- DO THIS -
Return every line of the listing below that contains the string "height". Matches are case-sensitive.

- EXTRACTED ENTRIES -
****************************************

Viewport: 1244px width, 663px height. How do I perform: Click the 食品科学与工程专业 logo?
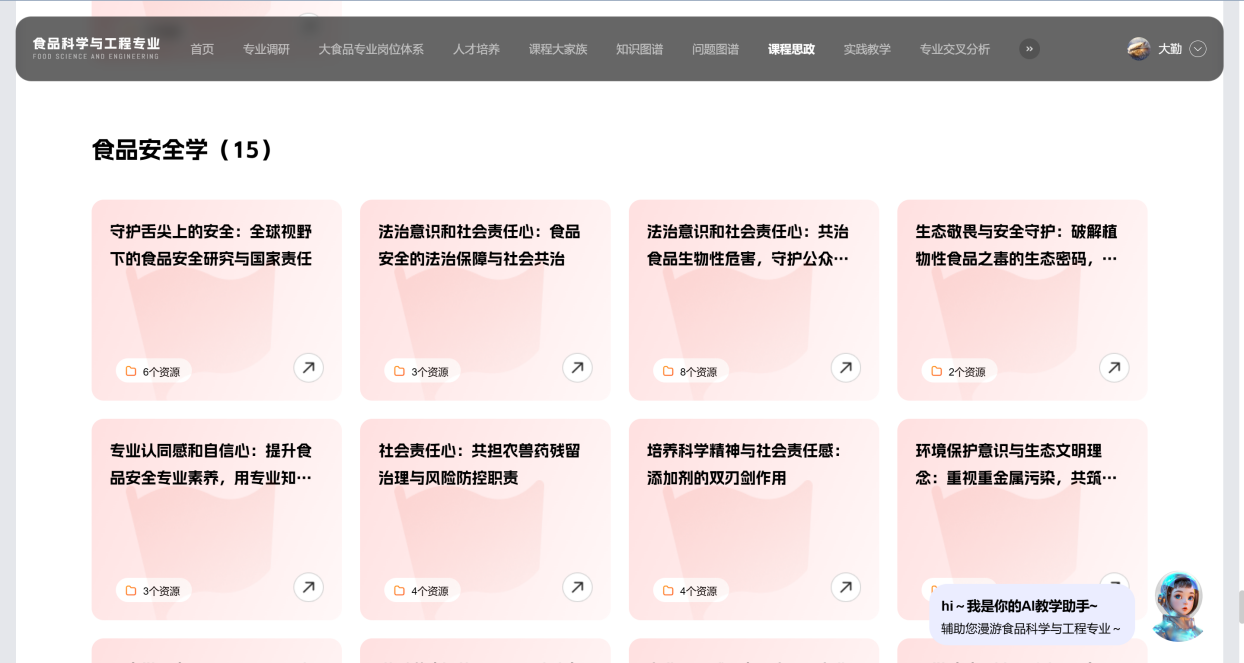[x=96, y=47]
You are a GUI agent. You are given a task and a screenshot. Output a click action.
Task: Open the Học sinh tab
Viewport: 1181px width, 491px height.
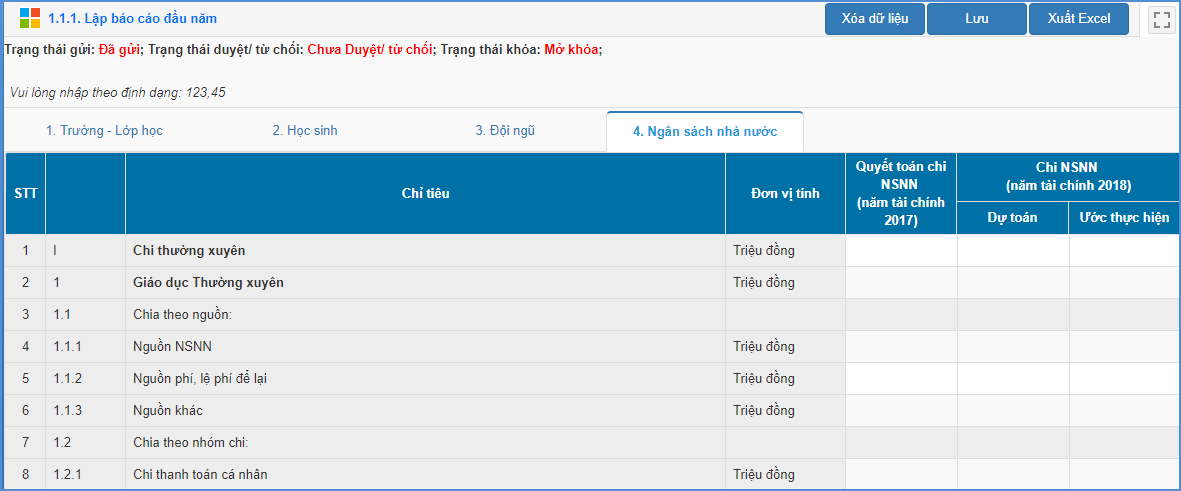[305, 131]
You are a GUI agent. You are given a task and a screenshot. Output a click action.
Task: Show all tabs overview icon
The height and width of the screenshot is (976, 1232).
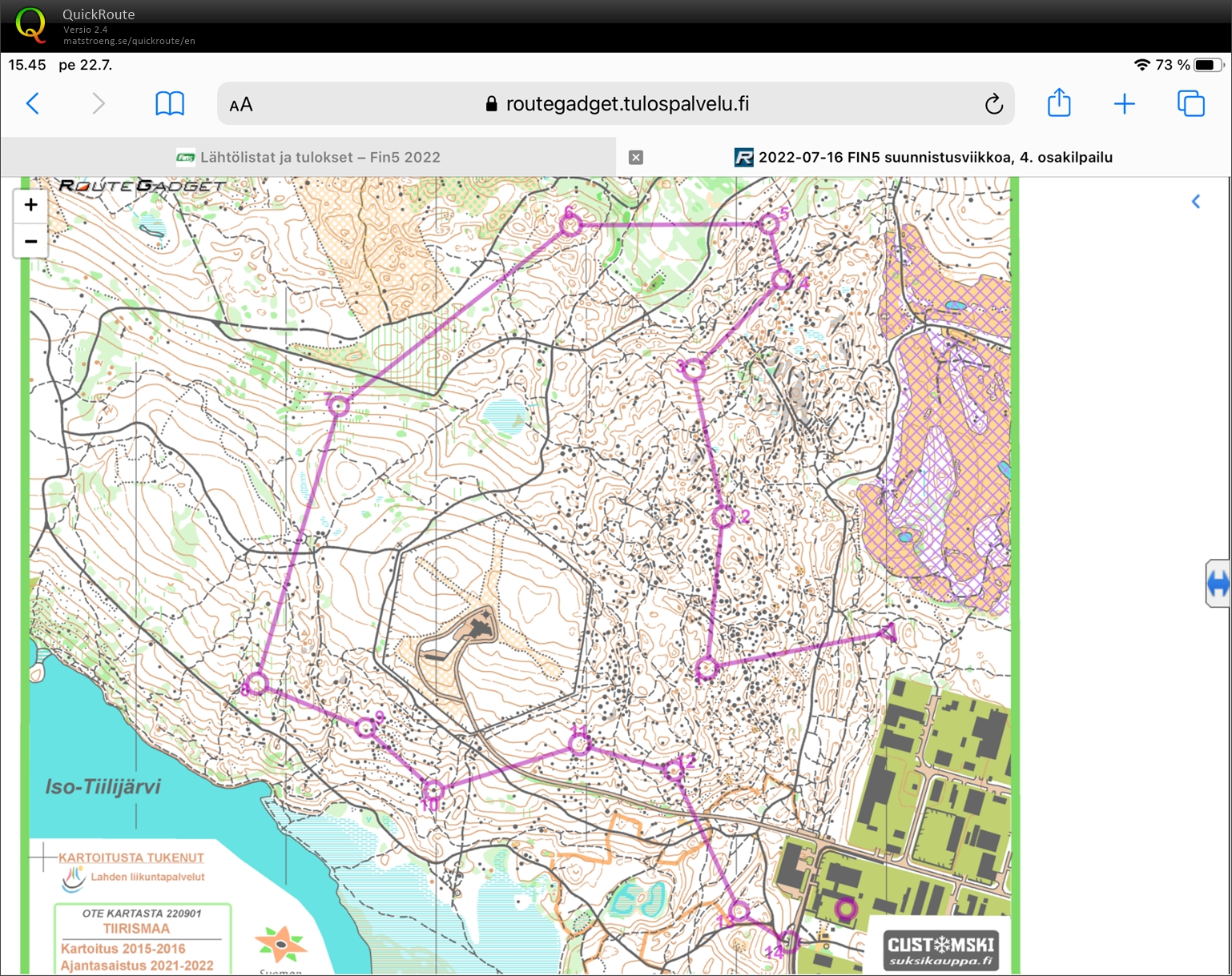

****************************************

- COMPLETED TASK -
Viewport: 1244px width, 663px height. How do I perform: Click the 食品科学与工程专业 logo?
Viewport: 1181px width, 491px height.
The height and width of the screenshot is (976, 1232).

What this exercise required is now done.